L'immense succès international de Witch Hat Atelier (Tongari Boushi no Atelier) n’était pas une simple coïncidence, mais s’inscrivait dans une vision artistique globale. Dans une récente interview publiée le 19 avril 2026, sa créatrice, la talentueuse Kamome Shirahama, a révélé des détails fascinants sur son processus créatif et a avoué que, depuis le début de la sérialisation, elle avait toujours en tête les lecteurs de mangas à l'étranger.
Une œuvre conçue pour traverser les frontières
Interrogée sur la reconnaissance mondiale écrasante de son travail, qui lui a même valu de remporter le prestigieux prix Eisner de la meilleure édition américaine de matériel international (Asie) en 2020, Shirahama a admis que le niveau de succès était une agréable surprise.

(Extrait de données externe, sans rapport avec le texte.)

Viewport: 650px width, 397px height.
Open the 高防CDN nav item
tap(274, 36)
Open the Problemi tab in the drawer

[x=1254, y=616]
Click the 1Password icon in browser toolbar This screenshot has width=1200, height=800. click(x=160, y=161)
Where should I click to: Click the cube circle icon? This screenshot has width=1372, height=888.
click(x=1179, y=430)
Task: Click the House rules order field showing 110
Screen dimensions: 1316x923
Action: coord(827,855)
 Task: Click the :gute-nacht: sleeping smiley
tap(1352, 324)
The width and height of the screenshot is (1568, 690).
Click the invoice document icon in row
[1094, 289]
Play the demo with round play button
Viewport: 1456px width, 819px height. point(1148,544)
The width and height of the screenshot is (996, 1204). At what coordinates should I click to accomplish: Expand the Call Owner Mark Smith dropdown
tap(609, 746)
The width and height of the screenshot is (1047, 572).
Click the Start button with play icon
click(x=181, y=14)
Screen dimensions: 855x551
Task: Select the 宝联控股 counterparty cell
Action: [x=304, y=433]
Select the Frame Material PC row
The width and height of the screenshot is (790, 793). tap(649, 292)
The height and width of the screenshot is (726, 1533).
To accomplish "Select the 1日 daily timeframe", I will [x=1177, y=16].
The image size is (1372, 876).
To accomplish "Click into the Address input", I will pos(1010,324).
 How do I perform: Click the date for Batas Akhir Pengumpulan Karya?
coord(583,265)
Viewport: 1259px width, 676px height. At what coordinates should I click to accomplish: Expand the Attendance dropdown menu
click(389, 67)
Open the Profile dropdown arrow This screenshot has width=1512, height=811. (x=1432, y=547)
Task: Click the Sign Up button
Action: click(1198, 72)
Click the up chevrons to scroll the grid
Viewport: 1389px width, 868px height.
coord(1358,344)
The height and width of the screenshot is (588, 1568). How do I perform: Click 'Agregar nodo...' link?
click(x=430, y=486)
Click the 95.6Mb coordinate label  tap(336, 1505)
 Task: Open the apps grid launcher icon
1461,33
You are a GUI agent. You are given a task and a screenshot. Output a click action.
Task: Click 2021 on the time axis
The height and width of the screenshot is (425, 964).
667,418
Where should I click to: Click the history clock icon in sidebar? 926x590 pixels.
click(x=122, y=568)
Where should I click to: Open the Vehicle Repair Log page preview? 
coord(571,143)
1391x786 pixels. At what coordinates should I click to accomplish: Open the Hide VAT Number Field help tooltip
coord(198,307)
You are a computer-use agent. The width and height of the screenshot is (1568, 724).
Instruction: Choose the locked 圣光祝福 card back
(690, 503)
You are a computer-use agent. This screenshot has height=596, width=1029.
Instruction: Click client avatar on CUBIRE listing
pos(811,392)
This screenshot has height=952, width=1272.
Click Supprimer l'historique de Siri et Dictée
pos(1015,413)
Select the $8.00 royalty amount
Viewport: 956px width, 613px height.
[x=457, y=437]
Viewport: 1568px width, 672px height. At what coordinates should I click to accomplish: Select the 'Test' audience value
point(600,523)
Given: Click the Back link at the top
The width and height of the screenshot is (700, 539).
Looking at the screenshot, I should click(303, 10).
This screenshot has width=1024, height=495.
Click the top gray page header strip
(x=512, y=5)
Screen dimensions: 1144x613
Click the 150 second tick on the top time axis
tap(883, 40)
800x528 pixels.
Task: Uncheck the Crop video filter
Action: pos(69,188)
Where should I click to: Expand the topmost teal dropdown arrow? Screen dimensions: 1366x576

Cependant, elle a expliqué qu'en raison de son expérience de travail sur des projets de bandes dessinées américaines, il était naturel pour elle de considérer le public international comme faisant partie de son public principal. Selon lui, cette première perspective a contribué à façonner la façon dont il a structuré le récit et la portée potentielle de l’histoire.
Lorsqu'on lui a demandé de décrire Witch Hat Atelier pour les nouveaux lecteurs, le mangaka Il l'a défini comme « une histoire sur la possibilité ». Il a raconté comment le protagoniste, Coco, manque de talent magique naturel, mais trouve quand même un moyen d'avancer. Son plus grand souhait est que l'ouvrage trouve un écho auprès des lecteurs qui ne se sentent pas sûrs d'eux-mêmes, en reliant la magie de son univers à des thèmes aussi réels que la croissance personnelle et le dépassement de ses propres limites.

Le reflet d'un « monde instable » dans le manga moderne
Au-delà de son propre travail, Shirahama a profité de l'occasion pour réfléchir aux tendances actuelles de l'industrie du manga. L'auteur souligne qu'à la lecture des œuvres récentes d'autres créateurs, elle perçoit constamment des sentiments de colère, d'indignation et des déclarations idéologiques très fortes.
Selon son analyse, ce n’est pas une coïncidence. Shirahama estime que les artistes d'aujourd'hui vivent dans un monde très instable, ce qui explique pourquoi ces tons sombres et rebelles sont devenus de plus en plus courants dans la fiction contemporaine. Ses déclarations offrent un regard approfondi sur la façon dont l’environnement sociopolitique mondial affecte directement les créateurs japonais, démontrant que le manga n’est pas seulement un divertissement, mais un miroir clair de l’époque dans laquelle nous vivons.